## 作成内容
本文のうち「こういう問題があることはわか」から「ない。どうも働きたいらしい。」までの部分を、両端の語句も含めて一字一句違えずに書き写してください。

## 本文
====================
要するに、生きていくための労働が、労働するために生きている状態になってると。働いて十分な稼ぎがあればまだ良い方で、働けど働けど収入が増えない、むしろ出費の方が多い、フリーターや派遣、或いは自営業となれば収入も安定もしないという、いわゆるワーキングプアな人も少なくない。労働、つまり日々の仕事に追われることで、食事もままならない、健康もやばい、結婚もできない、子供もできない、ろくに趣味も嗜めないじゃあ、生きるための労働によって殺されかねないという、これは何の冗談ですか状態になってきていると。

こういう問題があることはわかっているけど、じゃあそれをどう解決するのかということに中々正解が見いだせずにいる。賃金が低いというなら、どうやったら賃金を上げられるか。労働時間が長いというなら、いかに短時間で同様の仕事ができるか。 この話、端的にいうと、いかに働かずに生産性を上げるか、という話になるんじゃないかと思うんですよね。

仕事といえば、私はすっとIT系の仕事をしているわけですが、ITというのは、今まで人間がやっていた主にホワイトカラーの仕事を機械に移譲していく、そういうシステムをつくることを目的にしています。つまり、これを進めていくことで将来的に人間の仕事が減っていくことが期待される。今まで手作業でやってた仕事が、ITによってボタンを一発ポンで終わるようになったりする。これこそ、働かずに生産性を上げるということの実現じゃないですか。でも、何だかそんなに便利になってるような気がしない。いや、便利になってるのだろうけど、人間の仕事が減って楽になった感がない。これはなぜなのか。

思うに、物理的な仕事量に関係なく、人間はなぜか働かなくてはならないという意識に囚われている、そういう呪いにかかってるんじゃないかという気がするんですよね。仕事がなくなったら、何か新たな仕事をつくる。ある作業が自動化されたら、別の作業を探す。その作業も自動化されたら、さらに別のを… これで生産性は上がっていくのかもしれないけど、人の仕事は一向に減らないことになるのよね。楽になったら楽になったまんま楽してりゃいいなじゃいの。でもそうはしない。どうも働きたいらしい。

では、なぜ働きたいのか。別に本能的に働きたいわけじゃないと思うのだけど、お金を稼ぐためには働く必要があるから、仕方なく働くというのが現実でしょう。人間、仕事がなくなったら飯の食い上げであり、そうならないためには、何とか自分にできる仕事を見つけていかなければならない。そんな意識があるから、昨今AIやロボットによってオラたちの仕事が奪われるだーみたいな話も盛り上がっていたりするのでしょう。本来オートメーションで仕事が減るなら願ったりのはず(そのためのオートメーション) なのに、人間の仕事が減る、或いは無くなるといったら反発の声が上がるというのも… その気持ちもわかるし事情もわかるだけに何だかモニョる現象であるなと。
====================
## 提供データ
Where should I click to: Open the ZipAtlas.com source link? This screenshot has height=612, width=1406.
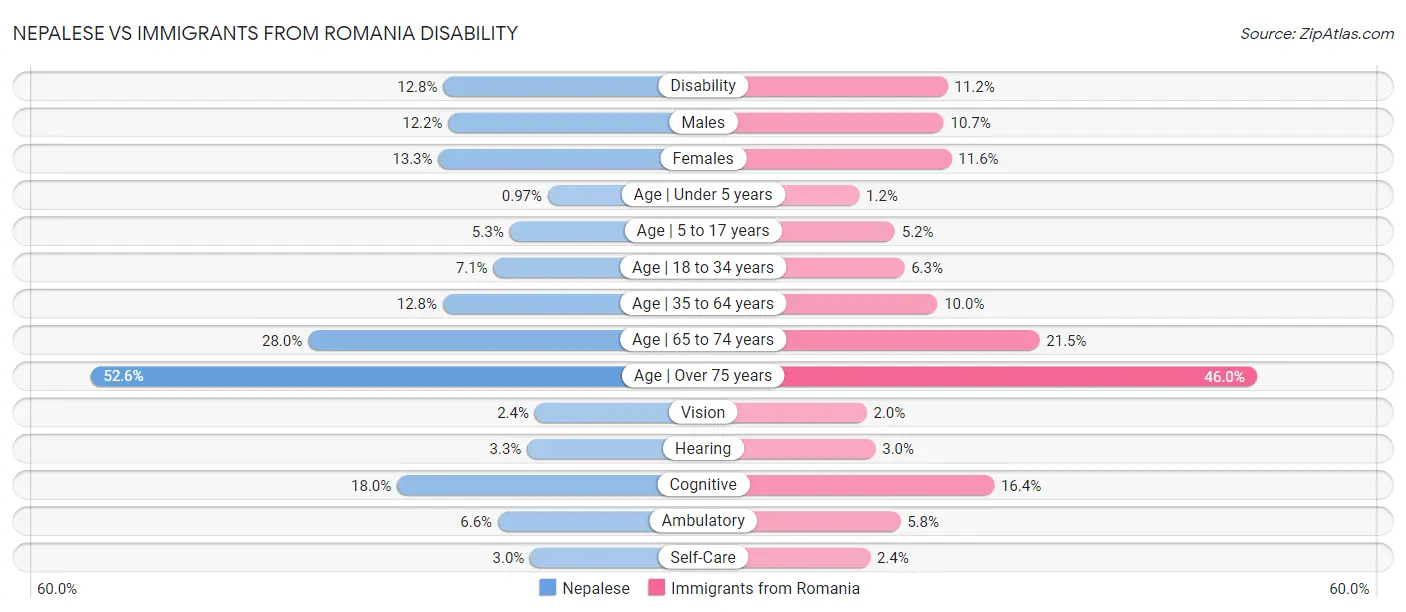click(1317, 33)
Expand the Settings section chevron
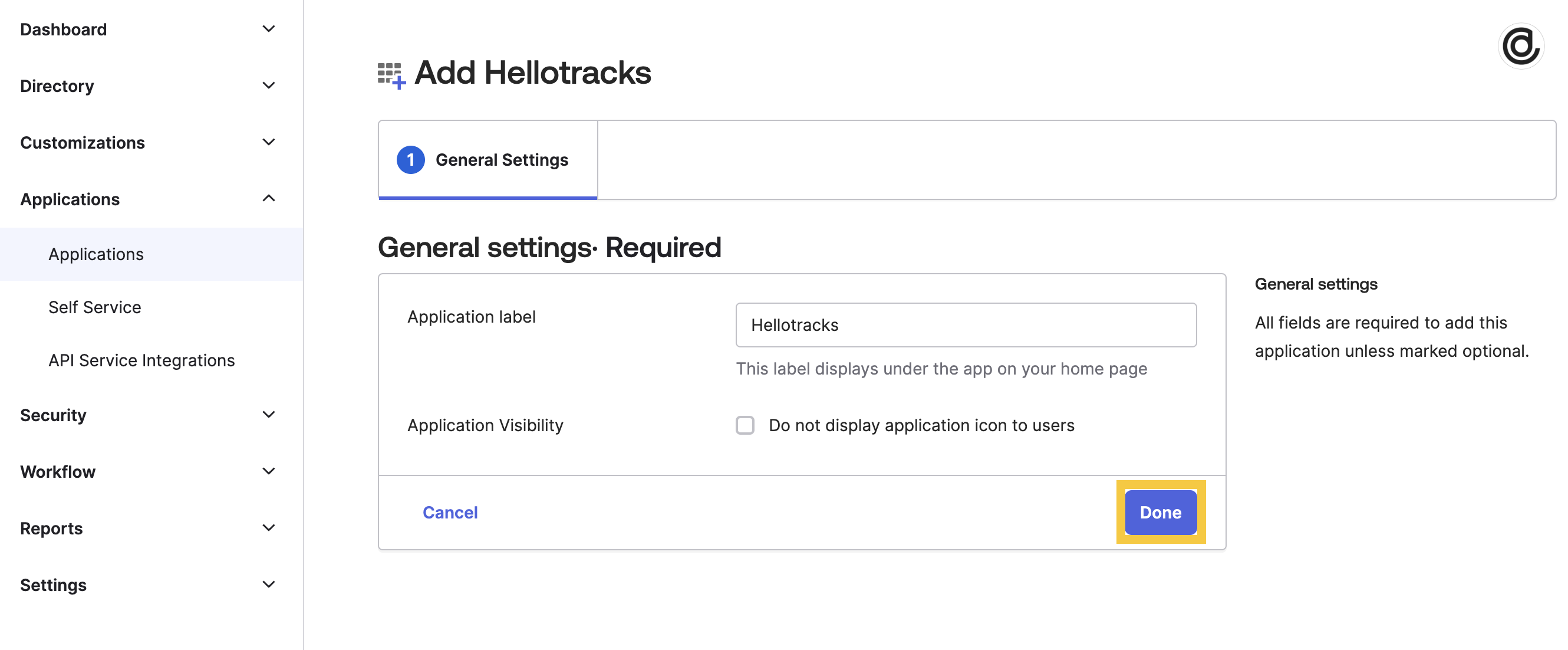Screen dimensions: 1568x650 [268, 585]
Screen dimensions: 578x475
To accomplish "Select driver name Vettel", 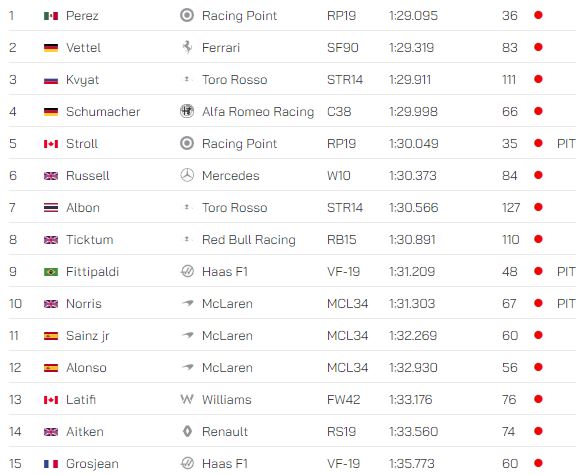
====================
## 解答
こういう問題があることはわかっているけど、じゃあそれをどう解決するのかということに中々正解が見いだせずにいる。賃金が低いというなら、どうやったら賃金を上げられるか。労働時間が長いというなら、いかに短時間で同様の仕事ができるか。 この話、端的にいうと、いかに働かずに生産性を上げるか、という話になるんじゃないかと思うんですよね。

仕事といえば、私はすっとIT系の仕事をしているわけですが、ITというのは、今まで人間がやっていた主にホワイトカラーの仕事を機械に移譲していく、そういうシステムをつくることを目的にしています。つまり、これを進めていくことで将来的に人間の仕事が減っていくことが期待される。今まで手作業でやってた仕事が、ITによってボタンを一発ポンで終わるようになったりする。これこそ、働かずに生産性を上げるということの実現じゃないですか。でも、何だかそんなに便利になってるような気がしない。いや、便利になってるのだろうけど、人間の仕事が減って楽になった感がない。これはなぜなのか。

思うに、物理的な仕事量に関係なく、人間はなぜか働かなくてはならないという意識に囚われている、そういう呪いにかかってるんじゃないかという気がするんですよね。仕事がなくなったら、何か新たな仕事をつくる。ある作業が自動化されたら、別の作業を探す。その作業も自動化されたら、さらに別のを… これで生産性は上がっていくのかもしれないけど、人の仕事は一向に減らないことになるのよね。楽になったら楽になったまんま楽してりゃいいなじゃいの。でもそうはしない。どうも働きたいらしい。